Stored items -
**********

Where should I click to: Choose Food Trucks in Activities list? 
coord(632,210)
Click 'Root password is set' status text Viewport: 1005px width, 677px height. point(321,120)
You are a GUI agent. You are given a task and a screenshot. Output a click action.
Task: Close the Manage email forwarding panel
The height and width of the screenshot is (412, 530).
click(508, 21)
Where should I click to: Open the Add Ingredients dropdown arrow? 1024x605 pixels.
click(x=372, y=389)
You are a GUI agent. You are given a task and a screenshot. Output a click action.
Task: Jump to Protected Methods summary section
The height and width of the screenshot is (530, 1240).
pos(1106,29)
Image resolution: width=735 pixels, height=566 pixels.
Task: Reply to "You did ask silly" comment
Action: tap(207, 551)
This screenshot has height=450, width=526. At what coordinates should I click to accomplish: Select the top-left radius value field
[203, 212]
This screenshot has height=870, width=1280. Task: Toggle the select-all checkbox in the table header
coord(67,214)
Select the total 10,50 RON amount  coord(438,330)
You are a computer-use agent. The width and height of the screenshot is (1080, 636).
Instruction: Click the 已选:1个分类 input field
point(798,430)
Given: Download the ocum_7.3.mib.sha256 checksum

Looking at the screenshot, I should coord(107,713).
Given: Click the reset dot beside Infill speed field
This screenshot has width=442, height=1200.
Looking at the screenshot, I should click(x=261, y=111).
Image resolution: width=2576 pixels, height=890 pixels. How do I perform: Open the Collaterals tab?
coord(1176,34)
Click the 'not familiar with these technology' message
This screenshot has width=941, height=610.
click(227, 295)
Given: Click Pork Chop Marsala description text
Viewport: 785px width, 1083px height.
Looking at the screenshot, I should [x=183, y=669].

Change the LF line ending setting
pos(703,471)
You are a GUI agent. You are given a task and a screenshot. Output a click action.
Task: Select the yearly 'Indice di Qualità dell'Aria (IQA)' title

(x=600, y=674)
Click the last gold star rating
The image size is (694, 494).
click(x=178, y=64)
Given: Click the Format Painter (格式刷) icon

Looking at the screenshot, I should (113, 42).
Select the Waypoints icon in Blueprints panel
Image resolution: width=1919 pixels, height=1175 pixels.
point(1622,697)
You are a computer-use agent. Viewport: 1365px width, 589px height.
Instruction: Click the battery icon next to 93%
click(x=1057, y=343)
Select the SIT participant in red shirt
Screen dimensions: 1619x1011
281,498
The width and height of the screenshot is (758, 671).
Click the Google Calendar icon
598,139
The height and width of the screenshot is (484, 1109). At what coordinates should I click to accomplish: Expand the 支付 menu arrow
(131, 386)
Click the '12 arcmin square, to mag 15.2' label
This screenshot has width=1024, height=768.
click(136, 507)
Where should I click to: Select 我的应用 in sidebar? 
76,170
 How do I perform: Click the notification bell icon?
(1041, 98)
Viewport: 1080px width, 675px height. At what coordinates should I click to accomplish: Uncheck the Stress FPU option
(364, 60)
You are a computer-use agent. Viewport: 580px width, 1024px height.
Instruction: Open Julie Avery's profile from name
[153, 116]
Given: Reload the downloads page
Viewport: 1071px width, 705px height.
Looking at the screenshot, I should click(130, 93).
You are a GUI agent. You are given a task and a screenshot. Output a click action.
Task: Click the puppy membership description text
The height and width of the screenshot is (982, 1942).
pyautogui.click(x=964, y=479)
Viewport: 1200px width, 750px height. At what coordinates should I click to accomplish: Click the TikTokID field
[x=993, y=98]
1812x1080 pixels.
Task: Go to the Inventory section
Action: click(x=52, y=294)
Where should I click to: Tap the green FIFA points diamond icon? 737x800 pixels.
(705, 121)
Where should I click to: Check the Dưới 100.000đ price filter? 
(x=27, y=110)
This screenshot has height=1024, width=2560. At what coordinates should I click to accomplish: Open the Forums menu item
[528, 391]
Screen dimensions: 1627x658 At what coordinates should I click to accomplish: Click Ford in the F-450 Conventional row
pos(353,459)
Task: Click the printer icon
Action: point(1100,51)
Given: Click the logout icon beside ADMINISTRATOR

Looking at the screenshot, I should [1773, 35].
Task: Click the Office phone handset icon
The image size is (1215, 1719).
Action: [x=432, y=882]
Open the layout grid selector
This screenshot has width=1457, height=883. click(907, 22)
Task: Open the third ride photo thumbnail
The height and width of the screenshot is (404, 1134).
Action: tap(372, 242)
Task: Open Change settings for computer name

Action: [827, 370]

**********

Task requirements -
Transcribe the records above exactly as they appear.

Expected answer -
Where should I click to: Choose Food Trucks in Activities list? 
coord(632,210)
Click 'Root password is set' status text Viewport: 1005px width, 677px height. point(321,120)
You are a GUI agent. You are given a task and a screenshot. Output a click action.
Task: Close the Manage email forwarding panel
The height and width of the screenshot is (412, 530).
click(508, 21)
Where should I click to: Open the Add Ingredients dropdown arrow? 1024x605 pixels.
click(x=372, y=389)
You are a GUI agent. You are given a task and a screenshot. Output a click action.
Task: Jump to Protected Methods summary section
The height and width of the screenshot is (530, 1240).
pos(1106,29)
Image resolution: width=735 pixels, height=566 pixels.
Task: Reply to "You did ask silly" comment
Action: tap(207, 551)
This screenshot has height=450, width=526. At what coordinates should I click to accomplish: Select the top-left radius value field
[203, 212]
This screenshot has height=870, width=1280. Task: Toggle the select-all checkbox in the table header
coord(67,214)
Select the total 10,50 RON amount  coord(438,330)
You are a computer-use agent. The width and height of the screenshot is (1080, 636).
Instruction: Click the 已选:1个分类 input field
point(798,430)
Given: Download the ocum_7.3.mib.sha256 checksum

Looking at the screenshot, I should coord(107,713).
Given: Click the reset dot beside Infill speed field
This screenshot has width=442, height=1200.
Looking at the screenshot, I should click(x=261, y=111).
Image resolution: width=2576 pixels, height=890 pixels. How do I perform: Open the Collaterals tab?
coord(1176,34)
Click the 'not familiar with these technology' message
This screenshot has width=941, height=610.
click(227, 295)
Given: Click Pork Chop Marsala description text
Viewport: 785px width, 1083px height.
Looking at the screenshot, I should [x=183, y=669].

Change the LF line ending setting
pos(703,471)
You are a GUI agent. You are given a task and a screenshot. Output a click action.
Task: Select the yearly 'Indice di Qualità dell'Aria (IQA)' title

(x=600, y=674)
Click the last gold star rating
The image size is (694, 494).
click(x=178, y=64)
Given: Click the Format Painter (格式刷) icon

Looking at the screenshot, I should (113, 42).
Select the Waypoints icon in Blueprints panel
Image resolution: width=1919 pixels, height=1175 pixels.
point(1622,697)
You are a computer-use agent. Viewport: 1365px width, 589px height.
Instruction: Click the battery icon next to 93%
click(x=1057, y=343)
Select the SIT participant in red shirt
Screen dimensions: 1619x1011
281,498
The width and height of the screenshot is (758, 671).
Click the Google Calendar icon
598,139
The height and width of the screenshot is (484, 1109). At what coordinates should I click to accomplish: Expand the 支付 menu arrow
(131, 386)
Click the '12 arcmin square, to mag 15.2' label
This screenshot has width=1024, height=768.
click(136, 507)
Where should I click to: Select 我的应用 in sidebar? 
76,170
 How do I perform: Click the notification bell icon?
(1041, 98)
Viewport: 1080px width, 675px height. At what coordinates should I click to accomplish: Uncheck the Stress FPU option
(364, 60)
You are a computer-use agent. Viewport: 580px width, 1024px height.
Instruction: Open Julie Avery's profile from name
[153, 116]
Given: Reload the downloads page
Viewport: 1071px width, 705px height.
Looking at the screenshot, I should click(130, 93).
You are a GUI agent. You are given a task and a screenshot. Output a click action.
Task: Click the puppy membership description text
The height and width of the screenshot is (982, 1942).
pyautogui.click(x=964, y=479)
Viewport: 1200px width, 750px height. At what coordinates should I click to accomplish: Click the TikTokID field
[x=993, y=98]
1812x1080 pixels.
Task: Go to the Inventory section
Action: click(x=52, y=294)
Where should I click to: Tap the green FIFA points diamond icon? 737x800 pixels.
(705, 121)
Where should I click to: Check the Dưới 100.000đ price filter? 
(x=27, y=110)
This screenshot has height=1024, width=2560. At what coordinates should I click to accomplish: Open the Forums menu item
[528, 391]
Screen dimensions: 1627x658 At what coordinates should I click to accomplish: Click Ford in the F-450 Conventional row
pos(353,459)
Task: Click the printer icon
Action: point(1100,51)
Given: Click the logout icon beside ADMINISTRATOR

Looking at the screenshot, I should [1773, 35].
Task: Click the Office phone handset icon
The image size is (1215, 1719).
Action: [x=432, y=882]
Open the layout grid selector
This screenshot has width=1457, height=883. click(907, 22)
Task: Open the third ride photo thumbnail
The height and width of the screenshot is (404, 1134).
Action: tap(372, 242)
Task: Open Change settings for computer name

Action: [827, 370]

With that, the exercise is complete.